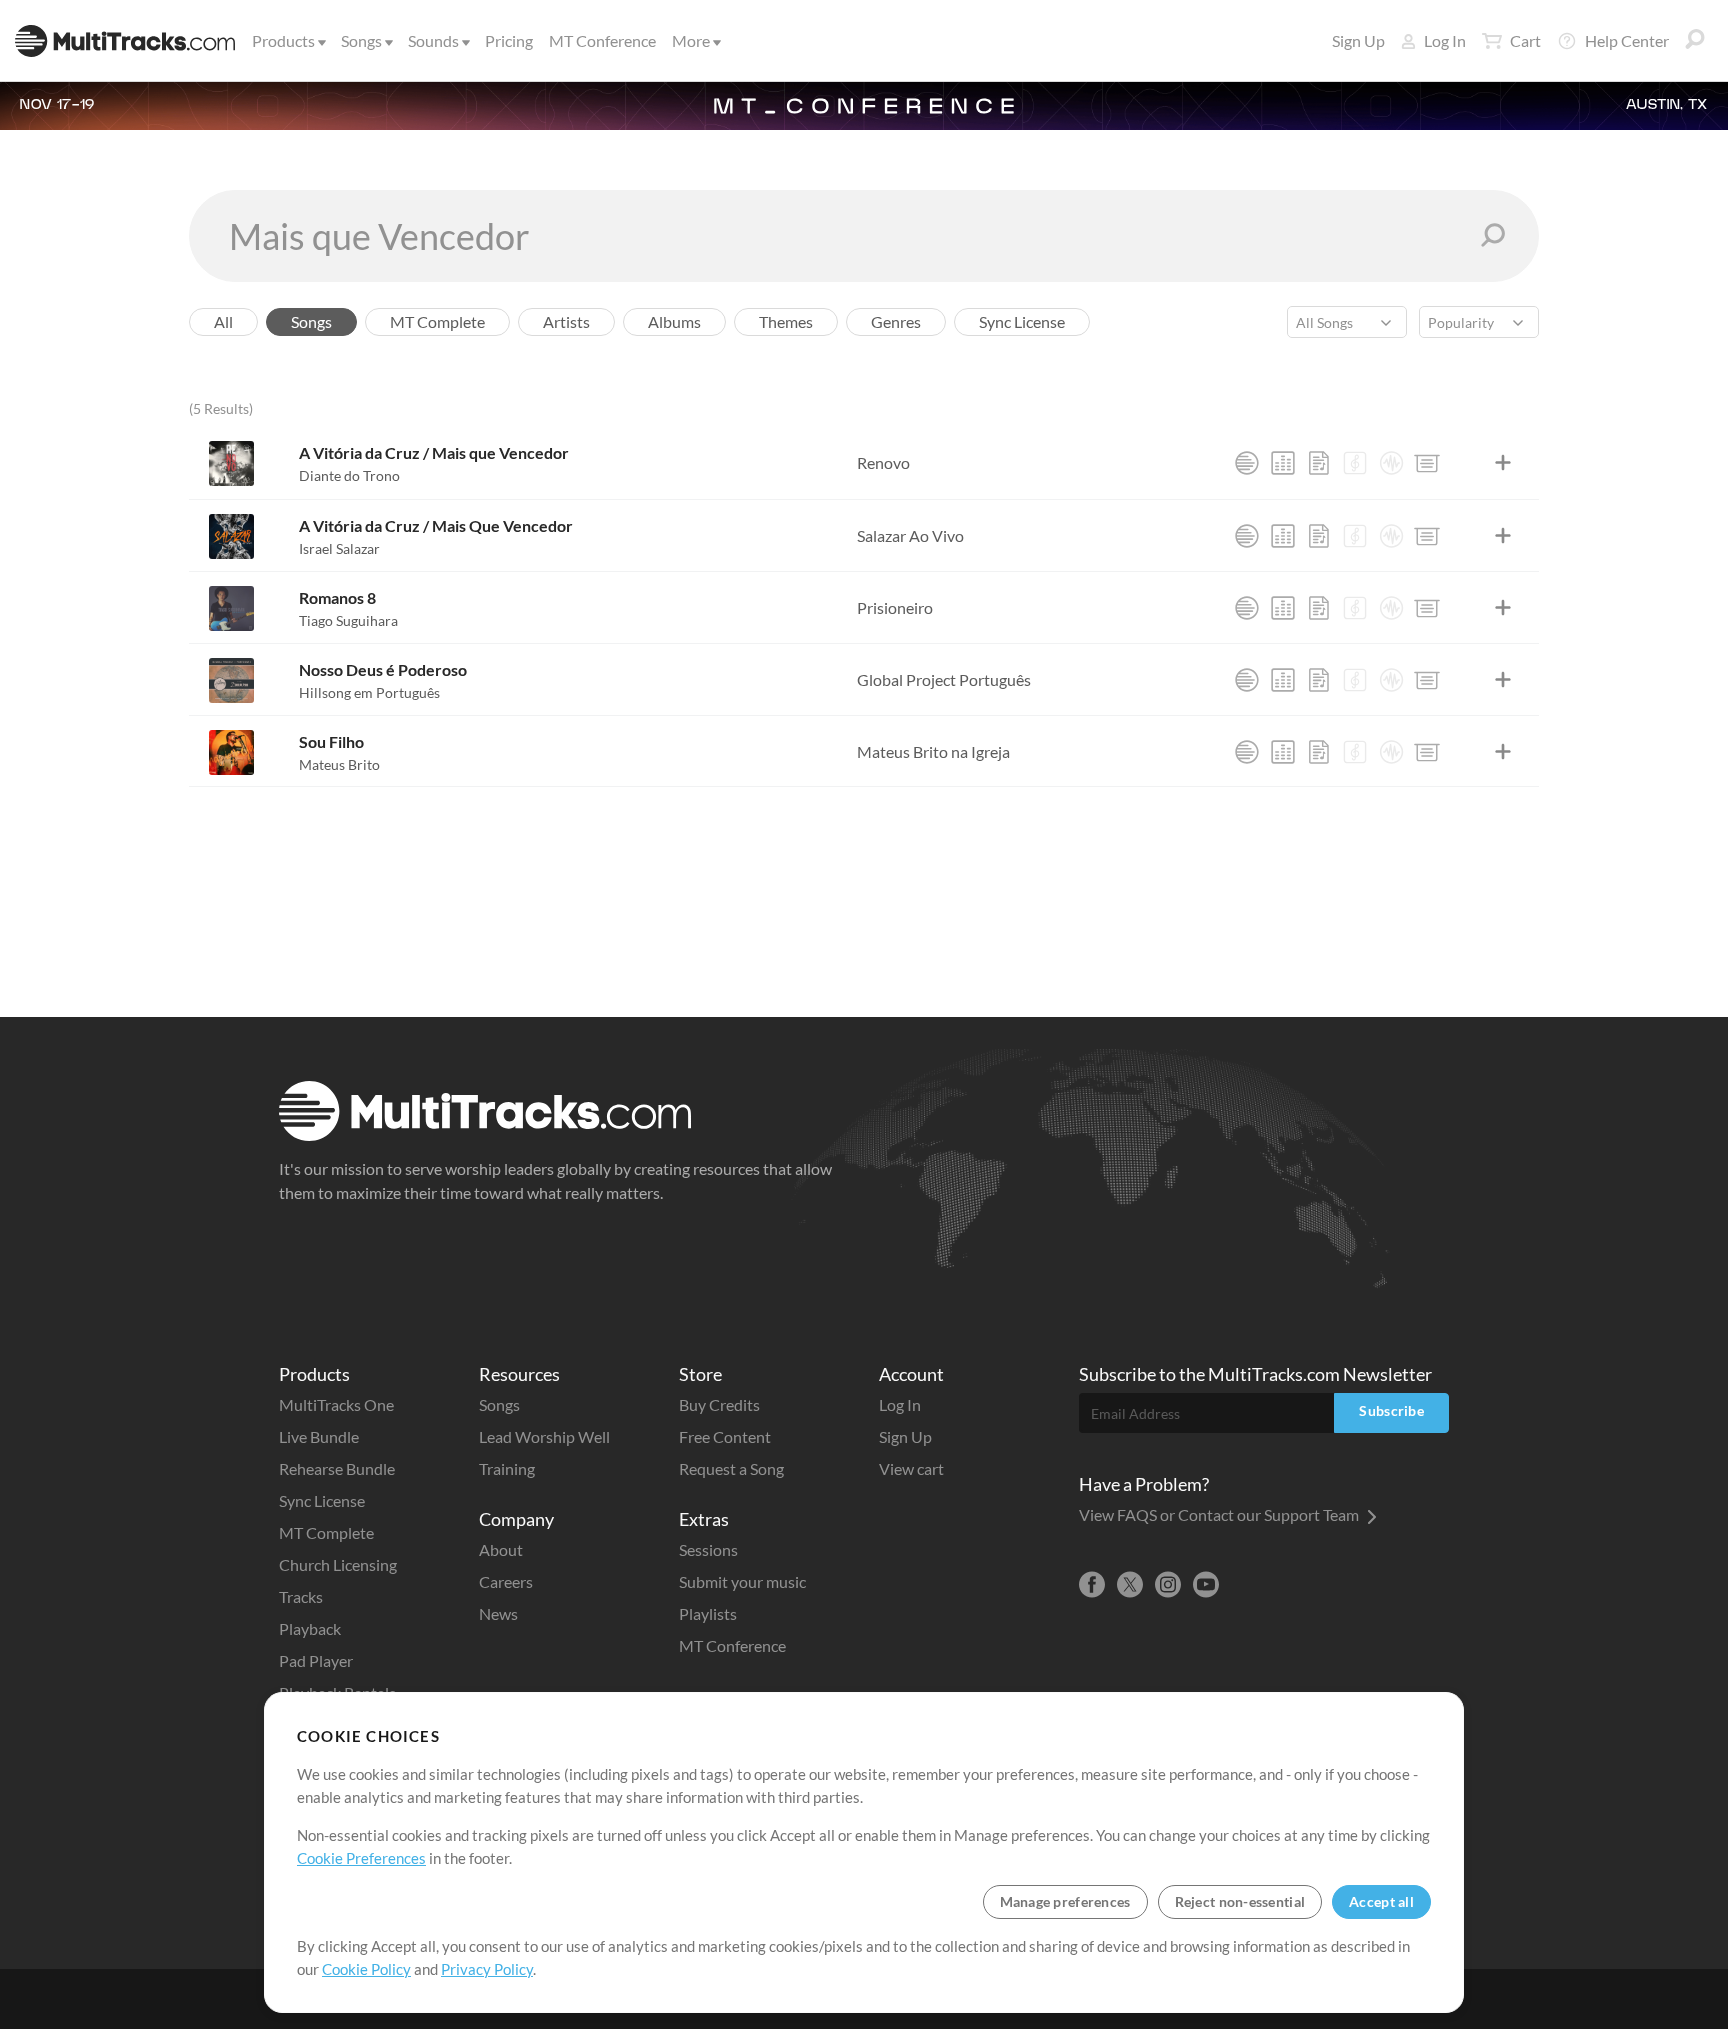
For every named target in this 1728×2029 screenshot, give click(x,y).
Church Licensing (338, 1564)
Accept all (1381, 1901)
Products (283, 40)
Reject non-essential (1240, 1901)
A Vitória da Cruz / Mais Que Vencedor (436, 525)
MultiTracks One (336, 1404)
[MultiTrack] (1247, 463)
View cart (911, 1468)
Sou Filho (331, 741)
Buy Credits (719, 1404)
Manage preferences (1065, 1901)
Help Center (1627, 40)
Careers (506, 1581)
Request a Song (731, 1468)
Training (507, 1468)
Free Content (725, 1436)
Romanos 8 (337, 597)
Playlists (708, 1613)
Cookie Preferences (361, 1858)
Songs (361, 40)
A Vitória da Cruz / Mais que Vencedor (434, 452)
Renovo (883, 462)
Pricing (509, 40)
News (498, 1613)
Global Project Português (944, 679)
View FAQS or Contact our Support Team (1220, 1514)
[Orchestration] (1355, 463)
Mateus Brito (339, 764)
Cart (1525, 40)
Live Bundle (319, 1436)
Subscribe (1391, 1410)
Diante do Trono (349, 475)
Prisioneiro (895, 607)
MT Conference (602, 40)
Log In (1445, 40)
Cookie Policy (366, 1969)
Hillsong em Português (369, 692)
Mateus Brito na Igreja (933, 751)
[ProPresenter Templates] (1427, 463)
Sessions (708, 1549)
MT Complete (326, 1532)
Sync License (322, 1500)
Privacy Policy (487, 1969)
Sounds (433, 40)
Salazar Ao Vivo (910, 535)
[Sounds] (1391, 463)
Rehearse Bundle (337, 1468)
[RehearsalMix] (1283, 463)
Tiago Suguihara (348, 620)
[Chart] (1319, 463)
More (691, 40)
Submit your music (742, 1581)
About (501, 1549)
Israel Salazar (339, 548)
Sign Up (1358, 40)
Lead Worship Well (544, 1436)
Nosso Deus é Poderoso (383, 669)
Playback (310, 1628)
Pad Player (316, 1660)
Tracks (301, 1596)
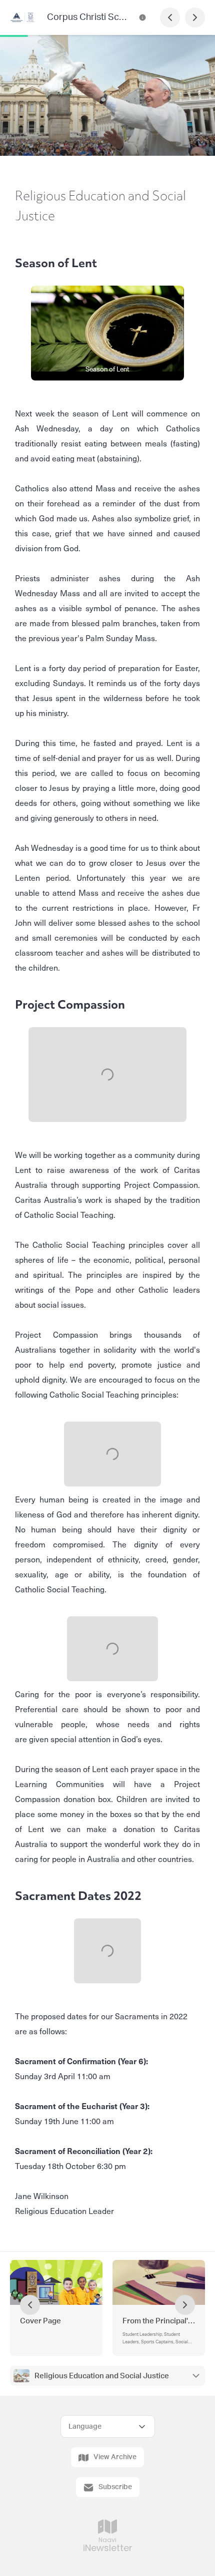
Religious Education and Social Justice (101, 2376)
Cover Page (40, 2321)
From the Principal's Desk (158, 2321)
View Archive (115, 2457)
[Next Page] (195, 17)
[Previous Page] (170, 17)
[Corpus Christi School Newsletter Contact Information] (142, 17)
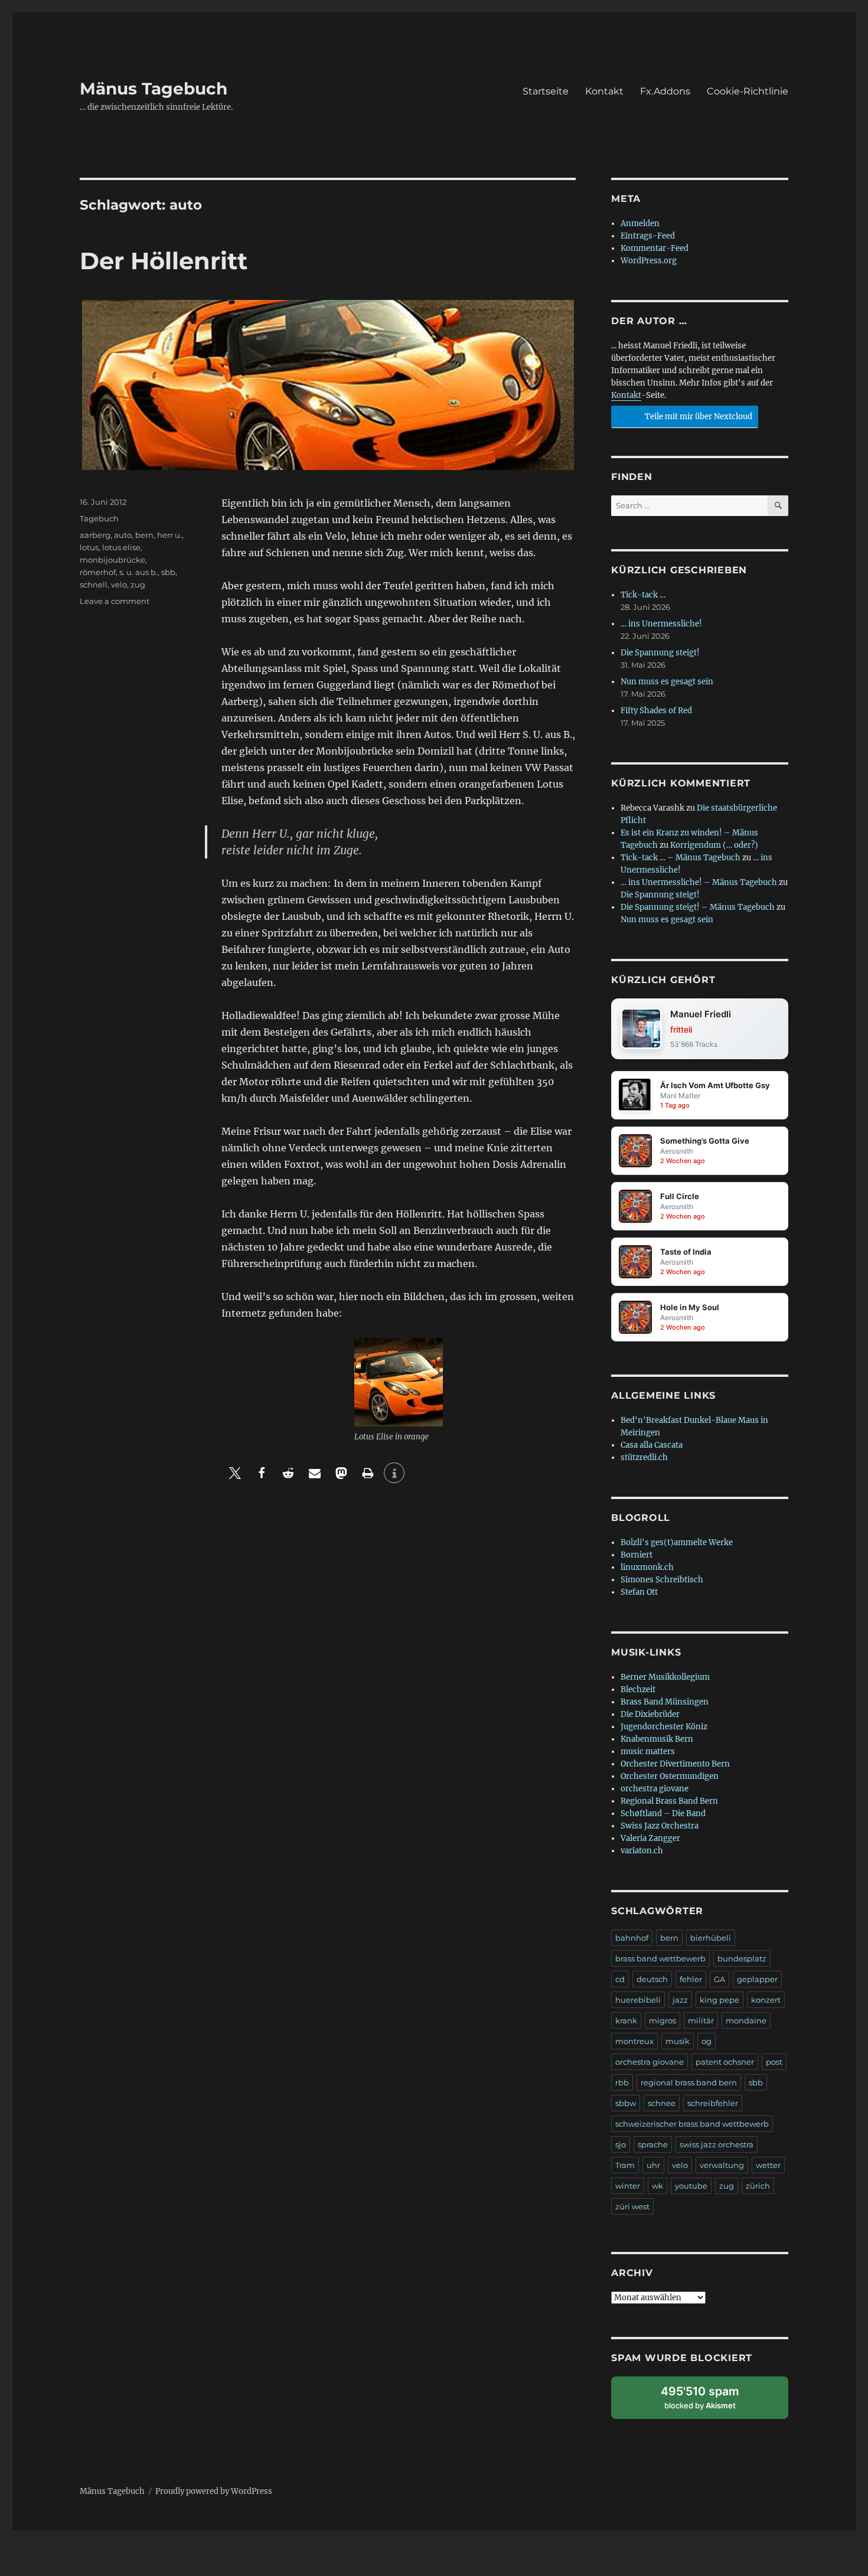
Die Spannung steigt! (660, 653)
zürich (758, 2185)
* * *
PROBLEM: Copy out each line of the material that holds the word "View".

WRITTEN ANSWER:
View cart (911, 1468)
View FAQS or Contact our Support Team (1220, 1514)
View Archive (115, 2457)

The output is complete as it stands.